▶ **Stated goal a**
Count the lines in the records below that contain the string "Select", treating uppercase and lowercase as different, and give only the number.

▶ **Source document**
Recorded one day after John Coltrane’s funeral, this session features Trane sideman Jimmy Garrison on two tracks and Joe McPhee (playing trumpet) on three. Thornton, who rehearsed across the hall from Ornette’s trio, certainly was listening. His piano-less quintet and extended New Art Ensemble pursue Coleman’s breakthroughs in melody and rhythm with different instrumentation. They certainly prove that free principals can be applied to the vibes, as Karl Berger does here and on later recordings with Don Cherry. Alto saxophonist Sonny King (we should find out more about this guy) tears through songs bridging bebop and freedom principles.

Thornton’s valve trombone is the payday here. He floats lines, setting moods or barking replies to the cornet. Thornton’s trombone later recorded with Sunny Murray, Sun Ra and Archie Shepp. The liner notes point out he was denied a visa to enter France because they suspected him of belonging to the Black Panthers. His revolutionary music and self-produced LP’s received little attention in the mainstream press, as he had no access to distribute his music, and in the late 1960s and 1970s, American record companies were withdrawing their support of creative music. The Cecil Taylors, Anthony Braxtons and Joe McPhees of this world either became exiles or recorded for small foreign labels. Clifford Thornton moved to Europe and died in relative obscurity in the mid-80s. This document of significant music calls for further exploration of the ever-neglected free jazz past.

▶ **Stated goal b**
Please reproduce the passage of the Clifford Thornton text above word for word, starting at "Recorded one day" and ending at "and freedom principles.".

▶ **Records provided**
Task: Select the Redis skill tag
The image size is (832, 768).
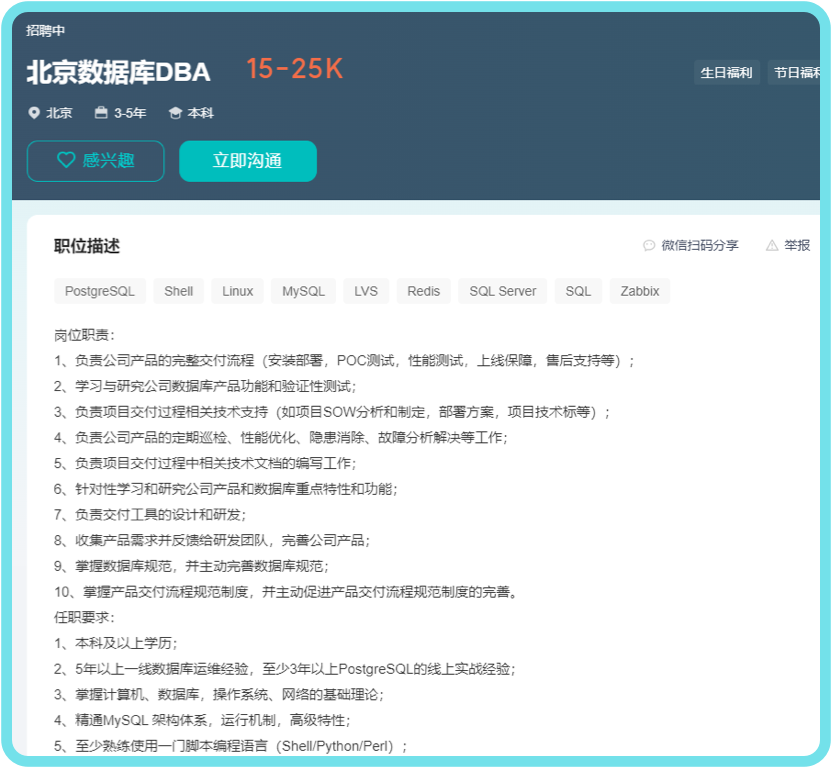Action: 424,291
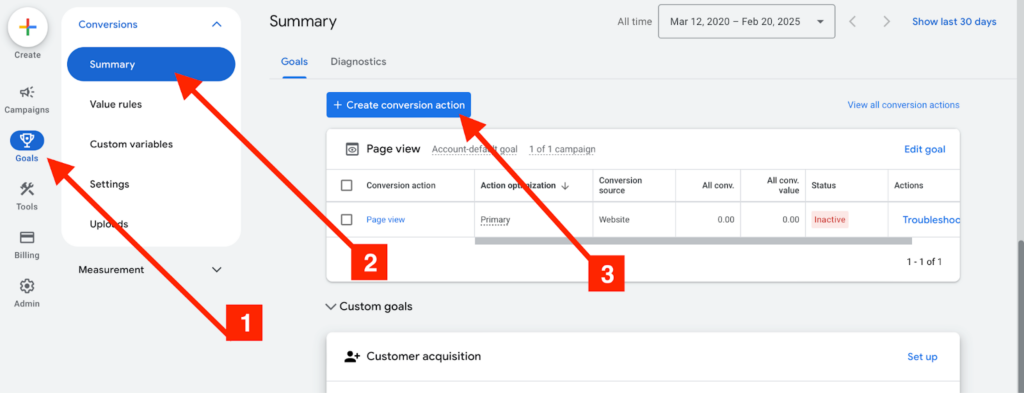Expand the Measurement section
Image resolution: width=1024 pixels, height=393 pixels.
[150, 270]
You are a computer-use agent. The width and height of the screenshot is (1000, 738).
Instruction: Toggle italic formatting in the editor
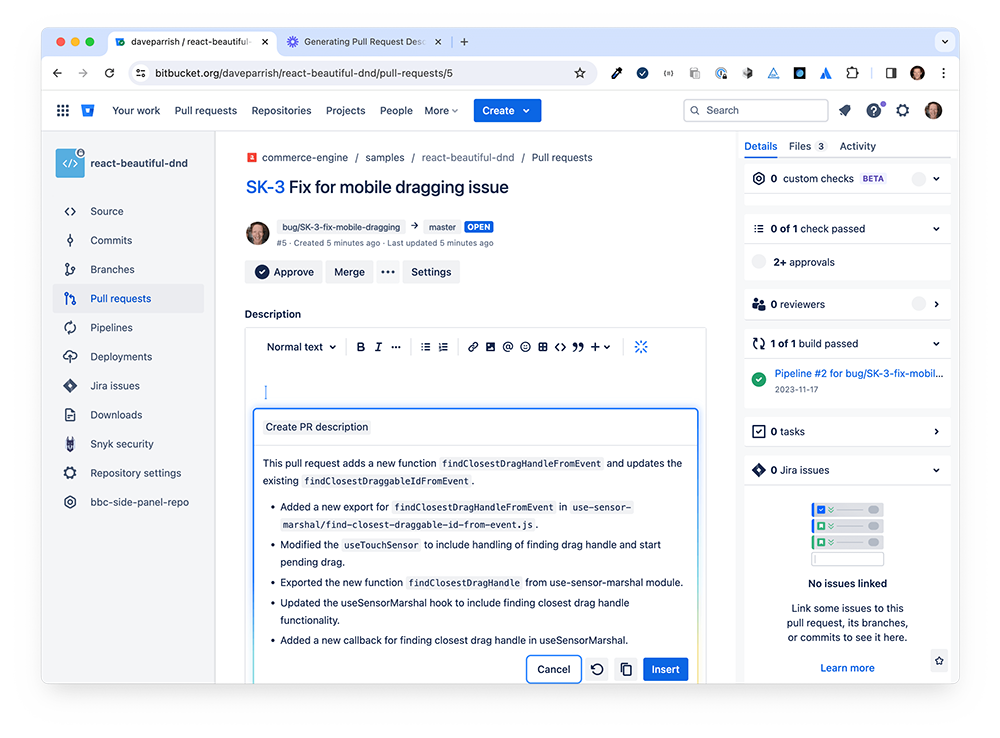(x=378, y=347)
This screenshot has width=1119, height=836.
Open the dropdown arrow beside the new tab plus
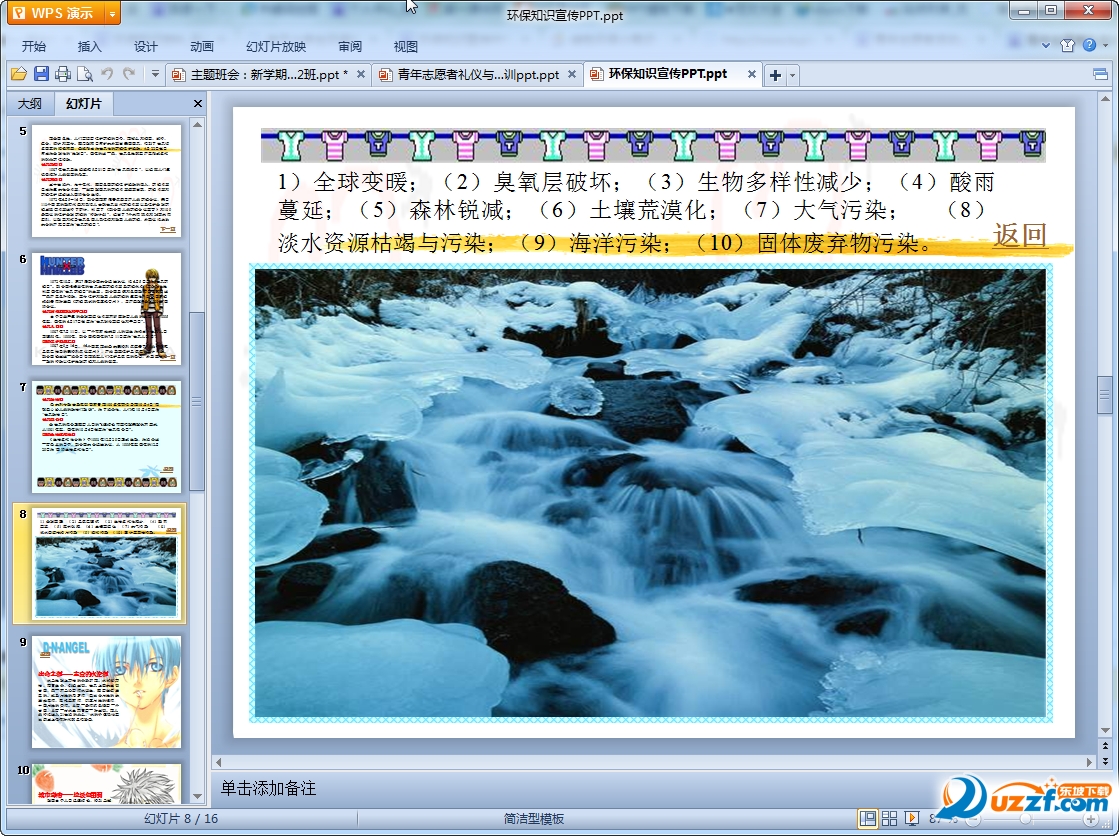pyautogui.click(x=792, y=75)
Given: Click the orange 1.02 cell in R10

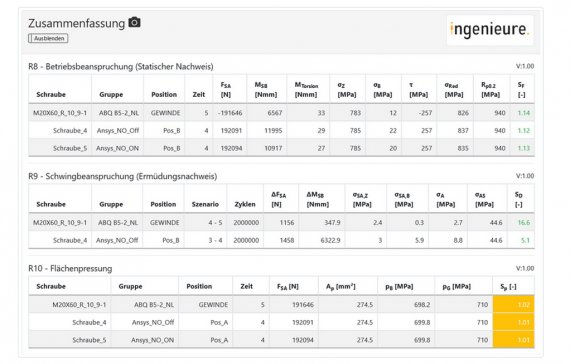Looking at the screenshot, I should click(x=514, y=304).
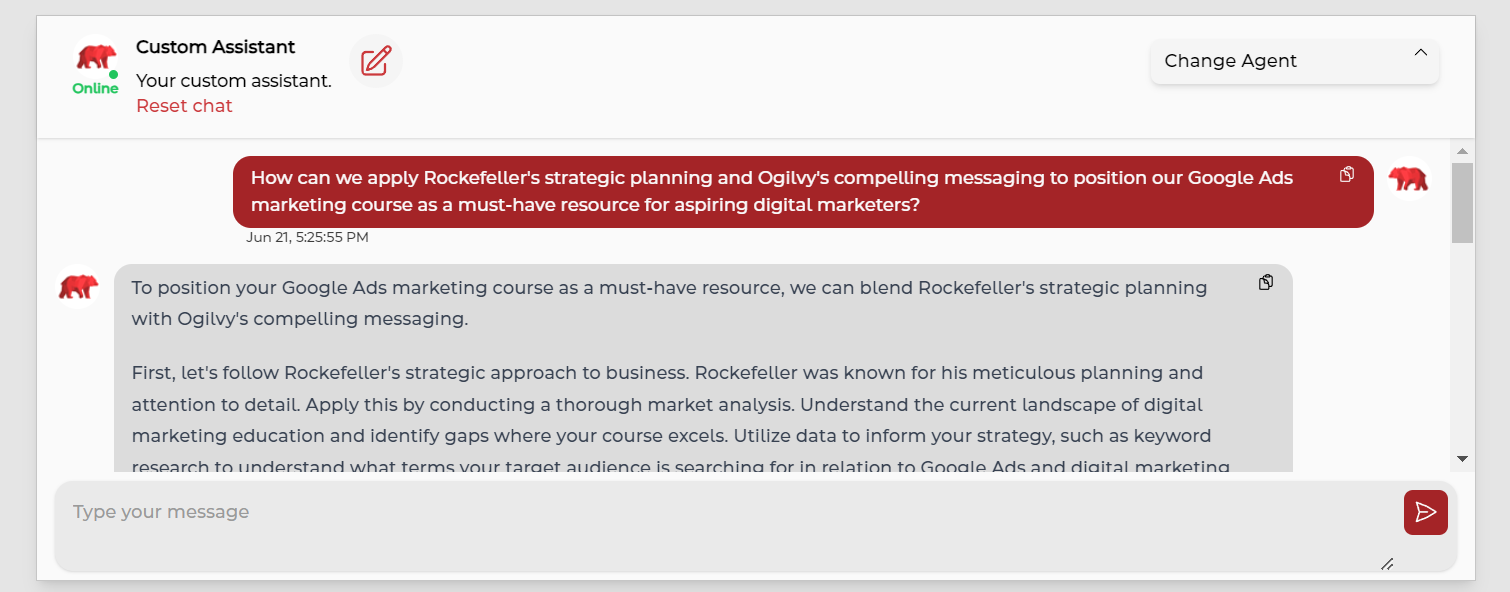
* * *
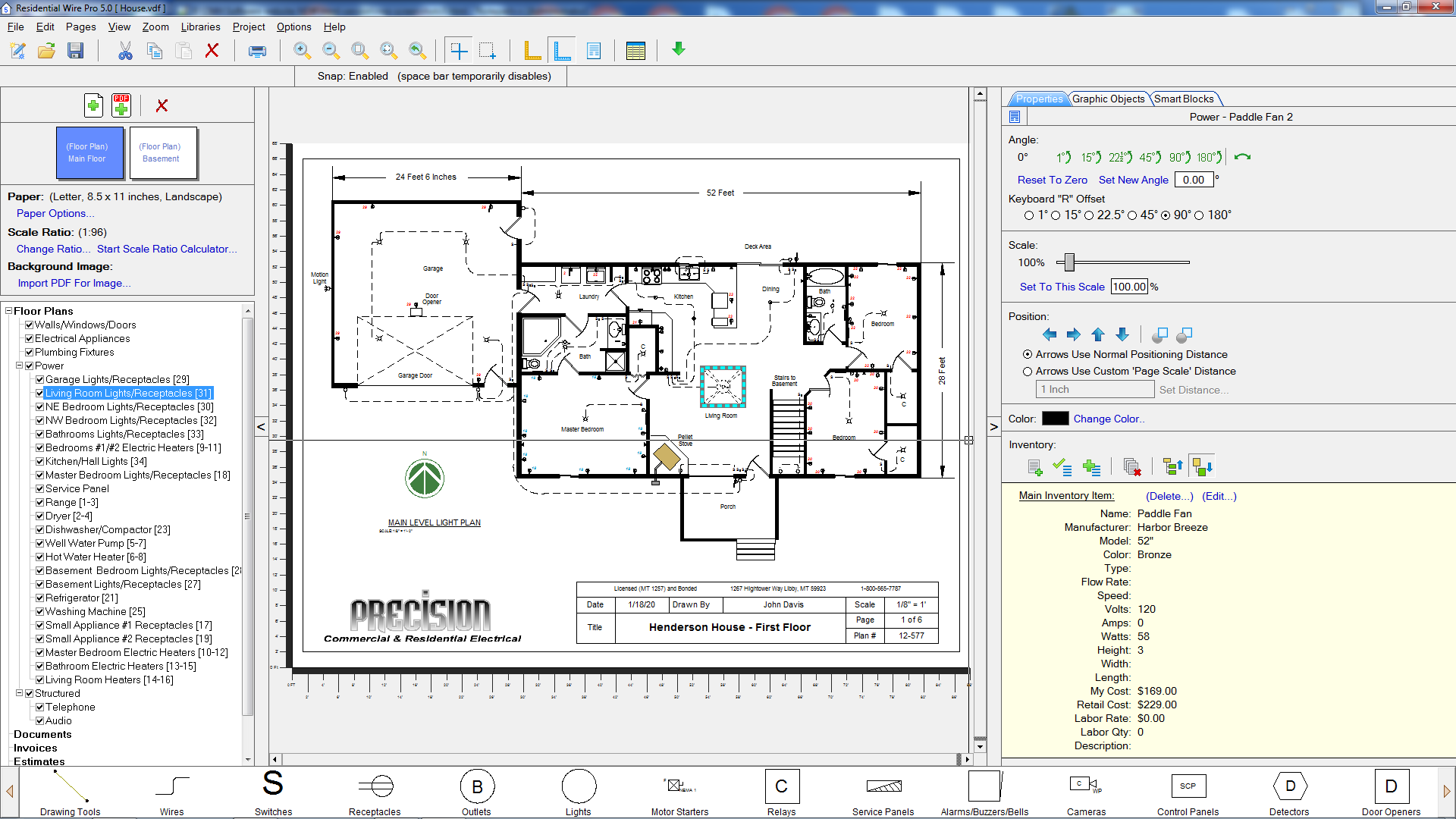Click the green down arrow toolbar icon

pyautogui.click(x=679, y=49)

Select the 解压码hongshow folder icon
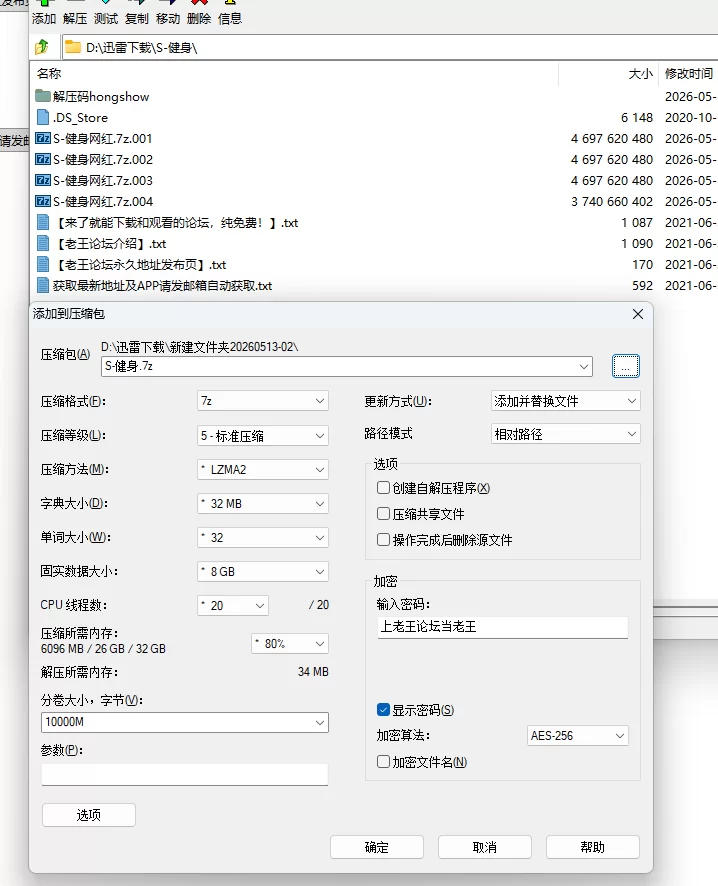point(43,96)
--
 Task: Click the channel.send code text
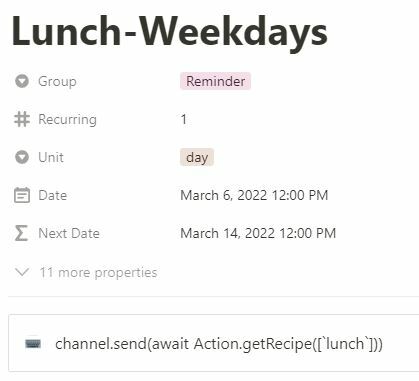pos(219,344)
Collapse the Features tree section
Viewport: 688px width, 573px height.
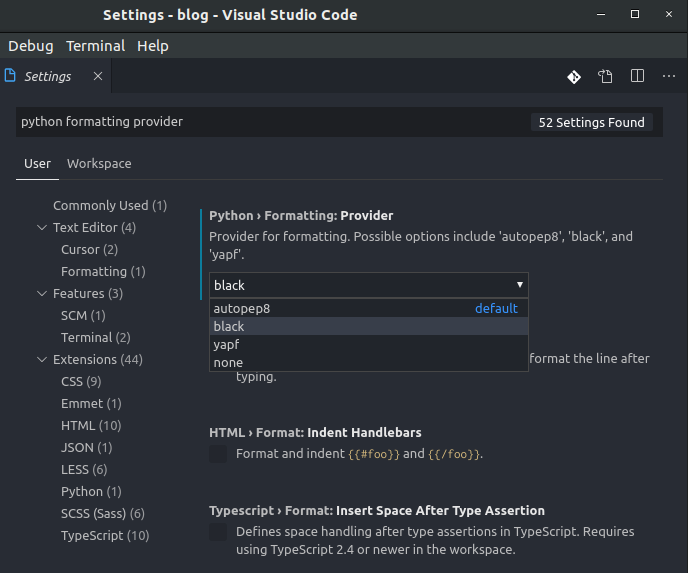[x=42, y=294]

▶ **Task result a**
2

▶ **Task result b**
Recorded one day after John Coltrane’s funeral, this session features Trane sideman Jimmy Garrison on two tracks and Joe McPhee (playing trumpet) on three. Thornton, who rehearsed across the hall from Ornette’s trio, certainly was listening. His piano-less quintet and extended New Art Ensemble pursue Coleman’s breakthroughs in melody and rhythm with different instrumentation. They certainly prove that free principals can be applied to the vibes, as Karl Berger does here and on later recordings with Don Cherry. Alto saxophonist Sonny King (we should find out more about this guy) tears through songs bridging bebop and freedom principles.